Goal:
Reproduce the lines starting at the one containing "This screenshot has" and ending at the one containing "[1771, 509]", both included, and nothing else.

Extracted data:

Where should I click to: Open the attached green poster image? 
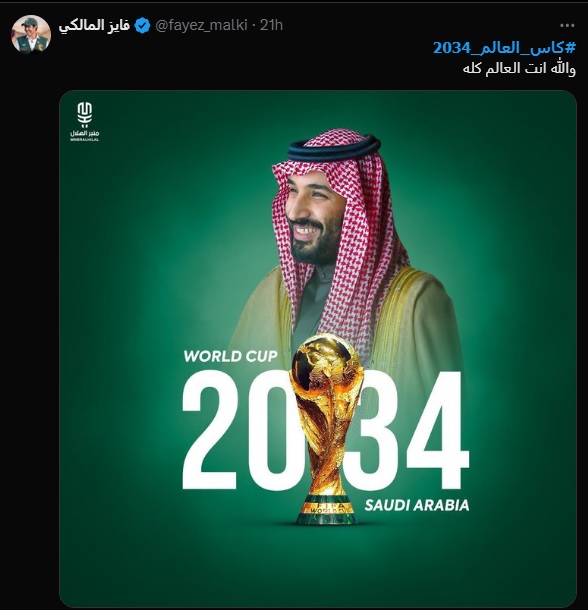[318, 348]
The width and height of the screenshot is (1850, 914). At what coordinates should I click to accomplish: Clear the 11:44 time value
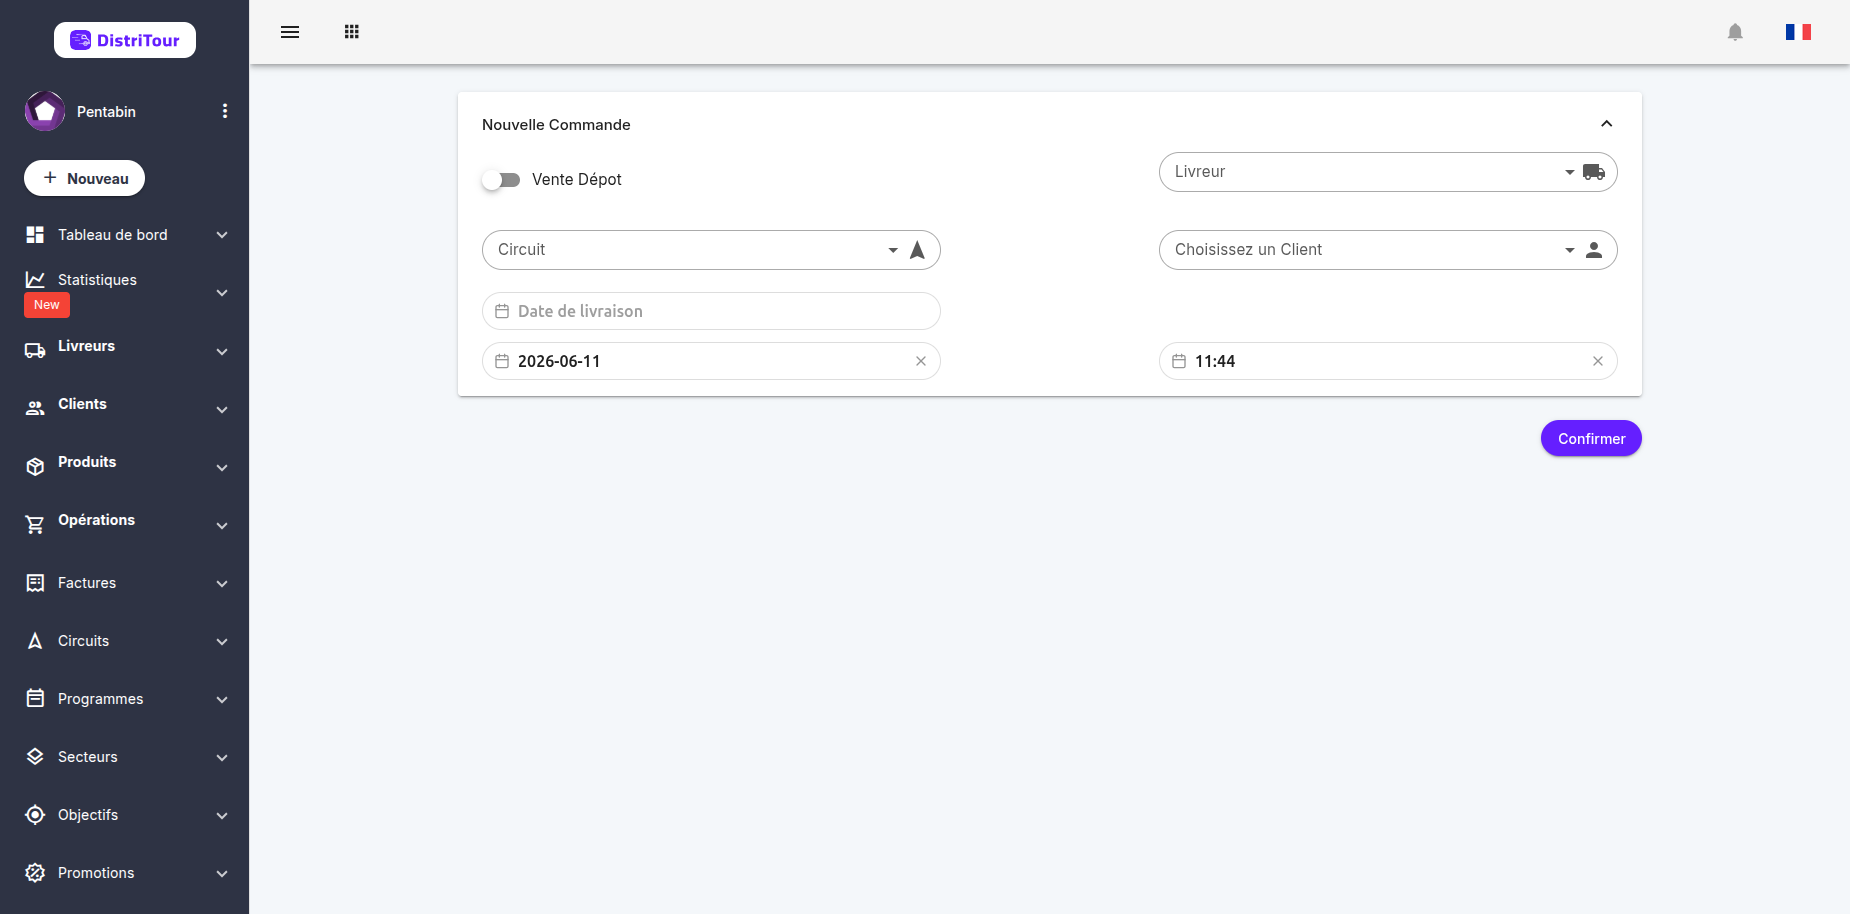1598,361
--
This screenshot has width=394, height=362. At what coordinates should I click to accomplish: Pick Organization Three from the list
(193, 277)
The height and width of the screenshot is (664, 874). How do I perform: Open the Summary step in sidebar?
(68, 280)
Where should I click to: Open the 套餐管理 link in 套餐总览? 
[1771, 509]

Result below:
This screenshot has width=394, height=362. At what coordinates should I click to accomplish: Pick Organization Three from the list
(193, 277)
The height and width of the screenshot is (664, 874). How do I perform: Open the Summary step in sidebar?
(68, 280)
Where should I click to: Open the 套餐管理 link in 套餐总览? 
[1771, 509]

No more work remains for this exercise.